* GIVEN PROBLEM A
According to the memorandum opinion below, on what date was respondent's motion to dismiss filed?
* GIVEN PROBLEM B
Reproduce the part of the memorandum opinion below that opens with the words containing "MEMORANDUM OPINION" and closes with "set forth below.".

MEMORANDUM OPINION
DAWSON, Chief Judge: Respondent's Motion to Dismiss Petition for Failure to State a Claim Upon Which Relief Can be Granted was assigned to Special Trial Judge Francis J. Cantrel for consideration and ruling thereon. 1 After a review of the record, we agree with and adopt his opinion which is set forth below.
OPINION OF THE SPECIAL TRIAL JUDGE
CANTREL, Special Trial Judge: This case is before the Court on respondent's Motion to Dismiss Petition for Failure to State a Claim Upon Which Relief Can be Granted, which was filed pursuant to Rule 40 on January 14, 1985. 2
Respondent, in his notice of deficiency issued to petitioner on August 24, 1984, determined a deficiency in petitioner's Federal income tax and additions to the tax for the taxable calendar year 1982 in the following respective amounts:
| | | Additions to Tax, I.R.C. 1954 3 |
| Year | Income Tax | Sec.6651(a)(1) | Sec.6653(a) | Sec.6653(a)(2)Sec.6654 |
| 1982 | $7,324.00 | $763.50 | $366.20 | To be based $174.79 |
| | | | on an underpayment |
| | | | of $7,324.00 |
The adjustments to income as determined by respondent in his deficiency notice are:
| Salaries and Wages | $27,399.31 |
| Interest Income | 101.00 |
| Exemptions | (1,000.00) |
| 4 $26,500.31 |
Petitioner's legal residence on the date he timely mailed and, thus, timely filed his 84 paragraph petition was 2602 Gettysburg Drive, Austin, Texas. 5 It appears that he filed no 1982 Federal income tax return with the Internal Revenue Service.
Rule 34(b) provides in pertinent part that the petition in a deficiency action shall contain "clear and concise assignments of each and every error which the petitioner alleges to have been committed by the Commissioner in the determination of the deficiency or liability" and "clear and concise lettered statements of the facts on which petitioner bases the assignments of error". [Emphasis added.]
Petitioner, at paragraph 52 of his petition alleges--"52. Petitioner incurred substantial costs and expenses for the year shown above [1982] which were not taken into account."

* EXCERPTED RECORDS
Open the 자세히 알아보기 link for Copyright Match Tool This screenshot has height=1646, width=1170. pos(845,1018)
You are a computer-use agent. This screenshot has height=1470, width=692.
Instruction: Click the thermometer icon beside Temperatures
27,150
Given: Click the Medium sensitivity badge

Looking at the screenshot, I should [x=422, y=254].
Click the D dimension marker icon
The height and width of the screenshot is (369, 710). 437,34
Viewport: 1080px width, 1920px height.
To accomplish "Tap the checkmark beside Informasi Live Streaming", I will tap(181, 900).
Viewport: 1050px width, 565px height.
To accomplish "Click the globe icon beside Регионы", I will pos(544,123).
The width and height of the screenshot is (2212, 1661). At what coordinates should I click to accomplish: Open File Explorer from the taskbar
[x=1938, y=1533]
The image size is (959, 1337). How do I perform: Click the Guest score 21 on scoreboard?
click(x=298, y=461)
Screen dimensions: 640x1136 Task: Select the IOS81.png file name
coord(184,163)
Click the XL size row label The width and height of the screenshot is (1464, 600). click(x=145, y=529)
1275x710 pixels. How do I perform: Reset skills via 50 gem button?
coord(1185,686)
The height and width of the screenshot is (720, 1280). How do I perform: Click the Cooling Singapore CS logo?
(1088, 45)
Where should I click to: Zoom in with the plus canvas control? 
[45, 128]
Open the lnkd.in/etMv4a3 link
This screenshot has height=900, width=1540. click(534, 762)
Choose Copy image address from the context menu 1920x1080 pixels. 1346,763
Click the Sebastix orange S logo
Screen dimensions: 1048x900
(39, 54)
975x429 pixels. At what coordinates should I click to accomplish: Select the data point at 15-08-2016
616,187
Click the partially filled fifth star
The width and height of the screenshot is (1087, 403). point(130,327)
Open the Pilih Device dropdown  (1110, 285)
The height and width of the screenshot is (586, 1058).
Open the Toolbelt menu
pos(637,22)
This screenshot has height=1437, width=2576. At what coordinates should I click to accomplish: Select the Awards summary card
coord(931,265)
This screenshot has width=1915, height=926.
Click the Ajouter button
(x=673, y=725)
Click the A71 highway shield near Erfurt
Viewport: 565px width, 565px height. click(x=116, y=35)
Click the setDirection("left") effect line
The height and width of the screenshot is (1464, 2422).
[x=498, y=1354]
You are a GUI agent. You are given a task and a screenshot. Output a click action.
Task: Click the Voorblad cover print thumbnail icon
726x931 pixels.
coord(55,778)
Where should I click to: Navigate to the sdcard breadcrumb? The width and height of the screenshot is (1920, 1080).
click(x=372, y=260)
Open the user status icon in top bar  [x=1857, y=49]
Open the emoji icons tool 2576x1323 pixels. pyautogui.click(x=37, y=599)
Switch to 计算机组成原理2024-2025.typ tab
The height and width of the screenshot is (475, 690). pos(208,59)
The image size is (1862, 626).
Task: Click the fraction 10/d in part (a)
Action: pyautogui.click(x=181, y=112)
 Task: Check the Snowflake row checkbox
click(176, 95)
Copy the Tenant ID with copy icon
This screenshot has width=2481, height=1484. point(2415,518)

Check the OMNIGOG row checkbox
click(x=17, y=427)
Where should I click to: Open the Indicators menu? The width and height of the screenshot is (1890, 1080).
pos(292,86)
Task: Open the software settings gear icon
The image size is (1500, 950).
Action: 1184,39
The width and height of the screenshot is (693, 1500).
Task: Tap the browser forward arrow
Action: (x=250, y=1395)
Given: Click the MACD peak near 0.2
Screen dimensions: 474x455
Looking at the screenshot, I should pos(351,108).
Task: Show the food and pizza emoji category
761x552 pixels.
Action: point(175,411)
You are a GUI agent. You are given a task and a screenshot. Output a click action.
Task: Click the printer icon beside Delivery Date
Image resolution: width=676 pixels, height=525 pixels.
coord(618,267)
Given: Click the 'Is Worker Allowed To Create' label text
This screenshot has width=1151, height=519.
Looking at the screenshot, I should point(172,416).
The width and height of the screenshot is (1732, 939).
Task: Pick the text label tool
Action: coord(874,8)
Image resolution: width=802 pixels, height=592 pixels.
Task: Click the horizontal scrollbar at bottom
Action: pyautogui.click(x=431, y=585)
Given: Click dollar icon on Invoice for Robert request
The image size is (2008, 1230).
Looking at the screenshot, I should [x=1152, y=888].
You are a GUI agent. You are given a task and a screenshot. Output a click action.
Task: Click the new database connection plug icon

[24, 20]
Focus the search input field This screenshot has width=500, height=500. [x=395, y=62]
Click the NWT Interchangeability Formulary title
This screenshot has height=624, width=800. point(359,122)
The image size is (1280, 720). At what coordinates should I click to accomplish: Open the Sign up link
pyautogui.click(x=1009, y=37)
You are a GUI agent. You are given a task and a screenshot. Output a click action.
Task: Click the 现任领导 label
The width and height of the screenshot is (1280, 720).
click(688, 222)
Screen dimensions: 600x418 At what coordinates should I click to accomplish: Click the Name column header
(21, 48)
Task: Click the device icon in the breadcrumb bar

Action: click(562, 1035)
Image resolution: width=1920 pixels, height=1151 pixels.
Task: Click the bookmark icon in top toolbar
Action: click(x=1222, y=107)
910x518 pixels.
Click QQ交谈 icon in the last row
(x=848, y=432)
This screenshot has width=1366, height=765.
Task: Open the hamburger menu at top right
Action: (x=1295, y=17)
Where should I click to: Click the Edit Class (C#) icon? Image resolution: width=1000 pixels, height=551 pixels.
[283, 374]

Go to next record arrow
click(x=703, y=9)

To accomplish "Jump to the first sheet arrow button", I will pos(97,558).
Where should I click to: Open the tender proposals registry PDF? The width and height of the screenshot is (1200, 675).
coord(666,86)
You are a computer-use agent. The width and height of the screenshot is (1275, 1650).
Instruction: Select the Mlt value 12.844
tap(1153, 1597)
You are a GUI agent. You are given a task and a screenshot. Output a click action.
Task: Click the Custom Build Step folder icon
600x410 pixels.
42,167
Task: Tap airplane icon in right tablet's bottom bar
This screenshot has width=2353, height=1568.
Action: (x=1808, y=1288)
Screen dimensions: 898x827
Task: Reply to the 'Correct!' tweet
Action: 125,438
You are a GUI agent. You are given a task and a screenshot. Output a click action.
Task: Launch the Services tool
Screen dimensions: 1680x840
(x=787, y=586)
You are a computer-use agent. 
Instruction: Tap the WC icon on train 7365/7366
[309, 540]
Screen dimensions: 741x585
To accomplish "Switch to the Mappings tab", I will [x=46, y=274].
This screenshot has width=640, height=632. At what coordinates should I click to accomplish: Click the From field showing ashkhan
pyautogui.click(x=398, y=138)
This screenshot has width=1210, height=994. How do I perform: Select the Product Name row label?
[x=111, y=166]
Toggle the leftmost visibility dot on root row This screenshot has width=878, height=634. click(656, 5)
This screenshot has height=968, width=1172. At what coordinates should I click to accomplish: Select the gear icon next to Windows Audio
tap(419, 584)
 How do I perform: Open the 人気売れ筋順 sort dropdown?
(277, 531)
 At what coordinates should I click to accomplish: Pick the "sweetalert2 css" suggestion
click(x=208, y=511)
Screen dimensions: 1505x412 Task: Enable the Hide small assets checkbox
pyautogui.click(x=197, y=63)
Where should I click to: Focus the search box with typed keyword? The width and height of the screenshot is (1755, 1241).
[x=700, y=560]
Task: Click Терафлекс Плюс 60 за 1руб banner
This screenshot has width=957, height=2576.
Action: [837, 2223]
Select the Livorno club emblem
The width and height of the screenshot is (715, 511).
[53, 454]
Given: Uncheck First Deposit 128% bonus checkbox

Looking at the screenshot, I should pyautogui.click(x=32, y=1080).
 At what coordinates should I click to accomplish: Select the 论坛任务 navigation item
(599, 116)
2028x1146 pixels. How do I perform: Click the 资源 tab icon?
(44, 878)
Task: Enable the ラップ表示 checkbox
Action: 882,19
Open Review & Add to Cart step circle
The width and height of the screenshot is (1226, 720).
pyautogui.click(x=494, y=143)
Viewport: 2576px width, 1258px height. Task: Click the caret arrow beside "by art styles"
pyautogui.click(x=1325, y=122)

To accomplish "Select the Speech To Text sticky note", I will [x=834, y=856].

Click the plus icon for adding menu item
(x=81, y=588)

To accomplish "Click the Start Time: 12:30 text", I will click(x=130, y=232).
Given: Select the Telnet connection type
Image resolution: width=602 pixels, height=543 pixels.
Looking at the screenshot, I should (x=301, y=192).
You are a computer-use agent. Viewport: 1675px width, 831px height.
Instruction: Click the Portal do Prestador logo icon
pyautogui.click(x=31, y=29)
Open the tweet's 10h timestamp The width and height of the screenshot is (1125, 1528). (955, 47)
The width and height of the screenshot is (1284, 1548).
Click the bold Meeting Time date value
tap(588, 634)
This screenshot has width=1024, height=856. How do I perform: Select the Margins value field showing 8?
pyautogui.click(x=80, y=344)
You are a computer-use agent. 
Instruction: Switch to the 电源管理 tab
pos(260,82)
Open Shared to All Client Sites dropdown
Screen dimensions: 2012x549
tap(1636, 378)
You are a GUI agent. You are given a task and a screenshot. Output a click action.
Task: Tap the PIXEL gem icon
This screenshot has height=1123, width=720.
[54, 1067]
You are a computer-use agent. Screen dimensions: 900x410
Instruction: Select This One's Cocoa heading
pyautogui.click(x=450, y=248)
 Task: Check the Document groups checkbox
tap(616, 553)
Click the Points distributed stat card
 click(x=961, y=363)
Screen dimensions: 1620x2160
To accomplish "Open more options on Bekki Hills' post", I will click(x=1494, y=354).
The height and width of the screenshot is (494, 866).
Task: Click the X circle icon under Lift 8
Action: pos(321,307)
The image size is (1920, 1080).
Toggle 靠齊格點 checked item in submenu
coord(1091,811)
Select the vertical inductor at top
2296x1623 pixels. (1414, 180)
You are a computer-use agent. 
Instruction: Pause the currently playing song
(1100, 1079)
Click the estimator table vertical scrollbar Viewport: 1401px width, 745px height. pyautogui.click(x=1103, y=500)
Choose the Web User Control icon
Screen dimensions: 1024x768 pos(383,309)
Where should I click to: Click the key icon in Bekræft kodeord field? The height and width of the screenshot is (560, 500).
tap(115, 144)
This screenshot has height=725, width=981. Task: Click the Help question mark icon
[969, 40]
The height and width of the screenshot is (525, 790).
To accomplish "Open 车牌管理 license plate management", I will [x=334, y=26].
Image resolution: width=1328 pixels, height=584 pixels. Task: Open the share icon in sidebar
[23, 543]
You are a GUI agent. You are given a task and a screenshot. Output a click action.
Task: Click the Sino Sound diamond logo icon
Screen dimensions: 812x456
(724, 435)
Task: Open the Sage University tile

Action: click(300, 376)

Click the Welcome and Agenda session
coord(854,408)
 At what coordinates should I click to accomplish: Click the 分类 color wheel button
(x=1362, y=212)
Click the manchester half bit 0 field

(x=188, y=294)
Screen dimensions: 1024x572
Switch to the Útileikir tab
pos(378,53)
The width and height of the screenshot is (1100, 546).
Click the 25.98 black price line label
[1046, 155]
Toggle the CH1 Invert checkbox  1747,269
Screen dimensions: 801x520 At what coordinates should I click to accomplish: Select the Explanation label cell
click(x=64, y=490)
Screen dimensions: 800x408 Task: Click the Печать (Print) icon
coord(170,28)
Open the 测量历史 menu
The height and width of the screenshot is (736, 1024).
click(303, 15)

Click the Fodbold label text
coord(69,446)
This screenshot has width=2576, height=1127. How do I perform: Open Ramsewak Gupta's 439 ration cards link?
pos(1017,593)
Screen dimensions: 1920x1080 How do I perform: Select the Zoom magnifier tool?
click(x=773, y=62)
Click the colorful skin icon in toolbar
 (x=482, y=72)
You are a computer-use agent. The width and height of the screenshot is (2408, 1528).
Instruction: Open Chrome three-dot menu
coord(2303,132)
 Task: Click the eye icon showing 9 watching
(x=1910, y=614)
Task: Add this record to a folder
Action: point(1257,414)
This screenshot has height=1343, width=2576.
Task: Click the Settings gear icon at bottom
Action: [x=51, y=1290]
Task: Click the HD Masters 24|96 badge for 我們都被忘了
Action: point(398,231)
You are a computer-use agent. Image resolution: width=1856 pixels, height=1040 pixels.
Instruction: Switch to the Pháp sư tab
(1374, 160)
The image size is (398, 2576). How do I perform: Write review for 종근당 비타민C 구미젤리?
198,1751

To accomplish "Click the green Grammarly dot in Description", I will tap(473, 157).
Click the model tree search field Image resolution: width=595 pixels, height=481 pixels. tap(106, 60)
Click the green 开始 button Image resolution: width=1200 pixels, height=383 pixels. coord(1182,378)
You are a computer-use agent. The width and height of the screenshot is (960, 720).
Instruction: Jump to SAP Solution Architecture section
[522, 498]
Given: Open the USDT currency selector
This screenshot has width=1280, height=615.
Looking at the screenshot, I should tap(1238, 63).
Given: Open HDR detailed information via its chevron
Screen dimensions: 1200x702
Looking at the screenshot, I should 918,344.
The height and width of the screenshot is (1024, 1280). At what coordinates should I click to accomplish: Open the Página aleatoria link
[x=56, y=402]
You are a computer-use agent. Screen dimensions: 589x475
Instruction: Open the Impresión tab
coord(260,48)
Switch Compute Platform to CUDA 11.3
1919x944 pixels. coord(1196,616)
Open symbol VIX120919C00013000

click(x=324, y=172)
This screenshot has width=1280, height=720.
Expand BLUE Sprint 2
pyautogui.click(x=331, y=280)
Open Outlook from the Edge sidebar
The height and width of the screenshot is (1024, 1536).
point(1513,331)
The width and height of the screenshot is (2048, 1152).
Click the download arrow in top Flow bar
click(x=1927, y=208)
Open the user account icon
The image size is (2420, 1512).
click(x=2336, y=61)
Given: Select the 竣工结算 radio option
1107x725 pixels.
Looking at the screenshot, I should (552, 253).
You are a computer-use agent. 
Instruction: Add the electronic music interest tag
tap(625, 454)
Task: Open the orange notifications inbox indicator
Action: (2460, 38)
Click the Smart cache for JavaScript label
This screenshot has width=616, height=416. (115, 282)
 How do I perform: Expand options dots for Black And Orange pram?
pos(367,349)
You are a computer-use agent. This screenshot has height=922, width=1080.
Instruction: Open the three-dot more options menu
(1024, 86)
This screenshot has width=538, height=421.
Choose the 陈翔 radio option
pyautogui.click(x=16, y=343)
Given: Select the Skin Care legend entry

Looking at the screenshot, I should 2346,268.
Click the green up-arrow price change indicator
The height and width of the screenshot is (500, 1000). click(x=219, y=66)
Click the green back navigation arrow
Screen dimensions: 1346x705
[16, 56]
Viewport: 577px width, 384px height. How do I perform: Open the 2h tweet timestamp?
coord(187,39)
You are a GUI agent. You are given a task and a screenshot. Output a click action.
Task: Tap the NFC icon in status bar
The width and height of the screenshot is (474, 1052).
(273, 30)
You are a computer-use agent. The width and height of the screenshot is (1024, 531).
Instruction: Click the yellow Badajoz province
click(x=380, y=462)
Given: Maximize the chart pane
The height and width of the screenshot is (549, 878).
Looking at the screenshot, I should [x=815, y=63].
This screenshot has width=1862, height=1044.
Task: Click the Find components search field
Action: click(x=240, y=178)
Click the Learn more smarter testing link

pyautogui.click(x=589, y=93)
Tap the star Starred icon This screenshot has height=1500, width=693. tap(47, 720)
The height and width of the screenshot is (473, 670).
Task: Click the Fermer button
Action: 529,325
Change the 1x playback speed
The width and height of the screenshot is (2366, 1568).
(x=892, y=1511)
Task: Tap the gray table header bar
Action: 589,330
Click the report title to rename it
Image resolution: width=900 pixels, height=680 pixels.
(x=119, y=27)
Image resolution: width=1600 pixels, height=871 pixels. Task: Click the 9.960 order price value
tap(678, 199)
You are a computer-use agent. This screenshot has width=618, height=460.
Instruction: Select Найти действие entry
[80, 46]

* FULL OUTPUT A
January 14, 1985

* FULL OUTPUT B
MEMORANDUM OPINION
DAWSON, Chief Judge: Respondent's Motion to Dismiss Petition for Failure to State a Claim Upon Which Relief Can be Granted was assigned to Special Trial Judge Francis J. Cantrel for consideration and ruling thereon. 1 After a review of the record, we agree with and adopt his opinion which is set forth below.